The Weight of Sarastro’s Hand 

Sarastro puts his hand on Pamina’s shoulder. To reassure her, to restrain her, to move her away from Tamino. How long and how firmly should this hand be on her shoulder. The shift from the hand being reassuring to it being predatory is a matter of a second, or the slightest resistence from Pamina’s shoulder.
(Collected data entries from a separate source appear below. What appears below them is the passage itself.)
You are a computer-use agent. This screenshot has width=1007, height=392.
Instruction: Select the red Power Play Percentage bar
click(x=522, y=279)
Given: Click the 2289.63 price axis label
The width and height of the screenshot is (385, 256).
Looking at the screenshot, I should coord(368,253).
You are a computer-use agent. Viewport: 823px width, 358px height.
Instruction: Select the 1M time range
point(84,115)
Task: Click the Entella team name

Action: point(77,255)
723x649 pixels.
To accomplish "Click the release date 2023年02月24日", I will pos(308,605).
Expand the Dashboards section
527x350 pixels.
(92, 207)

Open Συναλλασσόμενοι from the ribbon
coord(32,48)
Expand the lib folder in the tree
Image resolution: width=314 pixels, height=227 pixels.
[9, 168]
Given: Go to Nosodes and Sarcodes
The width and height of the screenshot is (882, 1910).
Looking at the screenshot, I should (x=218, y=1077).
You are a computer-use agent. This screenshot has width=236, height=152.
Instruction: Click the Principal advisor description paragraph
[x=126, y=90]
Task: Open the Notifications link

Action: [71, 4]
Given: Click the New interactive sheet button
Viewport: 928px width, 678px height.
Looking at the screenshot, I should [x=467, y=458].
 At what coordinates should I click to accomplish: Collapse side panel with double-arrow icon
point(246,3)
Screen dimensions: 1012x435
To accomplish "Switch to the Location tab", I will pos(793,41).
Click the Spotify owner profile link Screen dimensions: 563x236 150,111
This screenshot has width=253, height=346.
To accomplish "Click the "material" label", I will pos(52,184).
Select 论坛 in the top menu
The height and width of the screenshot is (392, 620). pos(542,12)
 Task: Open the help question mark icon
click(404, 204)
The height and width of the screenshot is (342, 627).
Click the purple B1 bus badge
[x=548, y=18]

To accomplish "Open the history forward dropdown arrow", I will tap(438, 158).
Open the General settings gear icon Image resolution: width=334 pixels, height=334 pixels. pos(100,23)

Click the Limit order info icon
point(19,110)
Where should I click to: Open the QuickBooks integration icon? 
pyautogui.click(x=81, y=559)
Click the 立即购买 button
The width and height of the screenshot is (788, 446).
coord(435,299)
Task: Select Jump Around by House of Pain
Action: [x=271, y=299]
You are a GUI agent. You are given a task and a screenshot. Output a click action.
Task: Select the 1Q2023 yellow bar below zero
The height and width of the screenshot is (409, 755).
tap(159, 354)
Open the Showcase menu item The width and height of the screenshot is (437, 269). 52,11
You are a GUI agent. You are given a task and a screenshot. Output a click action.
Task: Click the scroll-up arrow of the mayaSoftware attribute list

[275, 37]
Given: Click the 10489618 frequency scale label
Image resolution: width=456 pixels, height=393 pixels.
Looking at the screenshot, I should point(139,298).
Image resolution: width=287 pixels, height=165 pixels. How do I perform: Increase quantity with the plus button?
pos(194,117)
The task in the final days of rehearsals is to judge what duration, what pressure best brings out all the ambiguities of the relationship in the opera – control, generosity, unsensitivity, benevolence and authority.

The Magic Flute

Composer
Wolfgang Amadeus Mozart

Librettist
Emanuel Schikaneder

Director
William Kentridge

Co-director
Luc De Wit

Animation
William Kentridge

Set designer
Sabine Theunissen

Costume designer
Greta Goiris

Lighting designer
Jennifer Tipton

Video editor
Catherine Meyburgh

Video orchestrator
Kim Gunning Meyburgh

Approx. 2 hours 50 minutes

World premiere
Theater auf der Wieden, Vienna, 30 September 1791.  

This production
Le Théâtre Royal de la Monnaie, Brussels, 26 April 2005, a co-production with L’Opéra de Lille, le Théâtre de Caen, and la Fondazione Teatro di San Carlo (Naples)

Learning the Flute

2003

35mm animated film, video transfer

Projected onto framed blackboard, supported by a wooden easel

Running time 8 min 2 sec

Music
Excerpts from Mozart’s Die Zauberflöte

Editing
Catherine Meyburgh

Preparing the Flute

2004

Miniature theatre with drawings (charcoal, pastel and coloured pencil on paper), front and back projections (35 mm film transferred to video)

21 minutes 6 seconds

Music
Extracts from Mozart’s Die Zauberflöte

Editing
Catherine Meyburgh

Carpentry
Richard Forbes

Making

The preliminary work on the drawings and animations for Zauberflöte were done in my studio in Johannesburg and tested on a model of the stage with wooden cut out figures. A good way of working with the video. One of the main unanswered questions was how to find a good relationship between the live singers and the projected drawings.  So that the projections are not just backdrops, that they do not make the singers invisible, and that the live performer and the projection are not at odds. Not possible on the model but to be resolved on stage, in rehearsal. 

Opera

There are some general principles that emerged in rehearsal. Singers do not look at the screen, the image on the screen is what we imagine the character seeing or thinking. A movement of the singer which tries to be accurately at the same speed as the movement of the projections disconnects from it. What comes alive is if the singer leads the image, as if they are making it, as if the stars of the Queen of the night are called into being by her. (On stage this means she needs to draw lines, not at the speed they appear on screen, but faster, ahead of the image, more decisively.) When this happens successfully there is a sense of agency, of power, of making. I think this is a clue for other sequences too.

Learning the Flute

Projection onto blackboard 

Some eight months ago, after I had undertaken to do this production of the Magic Flute, I was invited to exhibit in a museum in a small town. The museum was in an old half-timbered house and one of the rooms – a monks’ refectory – was filled with wood paneling and murals; not to be touched by the artist. I decided to do a projection in this room using a blackboard as a screen – apart from anything else, to see if one could use a black surface rather than the usual white as projection screen. I had needed to start thinking about the Magic Flute and decided to use the blackboard as a kind of sketch book for the production, seeing if a visual language would emerge.    

Preparing the Flute

Miniature theatre with drawings, front and back projections

Drawings

There are two ways of doing drawing white lines. One is to, use chalk on black paper. The other is to use a black line on white paper and then to invert the image on film, using the negative of the drawing, making the black lines white and the white of the paper black. This was the way I chose, largely for the wider range of marks it was possible to make and the ease of drawing, rather than for any ideas of the meaning of negative drawing. But what emerged during the editing process and was expanded in subsequent drawing was the play between the positive and negative version of the same image – like a photographic positive and negative. 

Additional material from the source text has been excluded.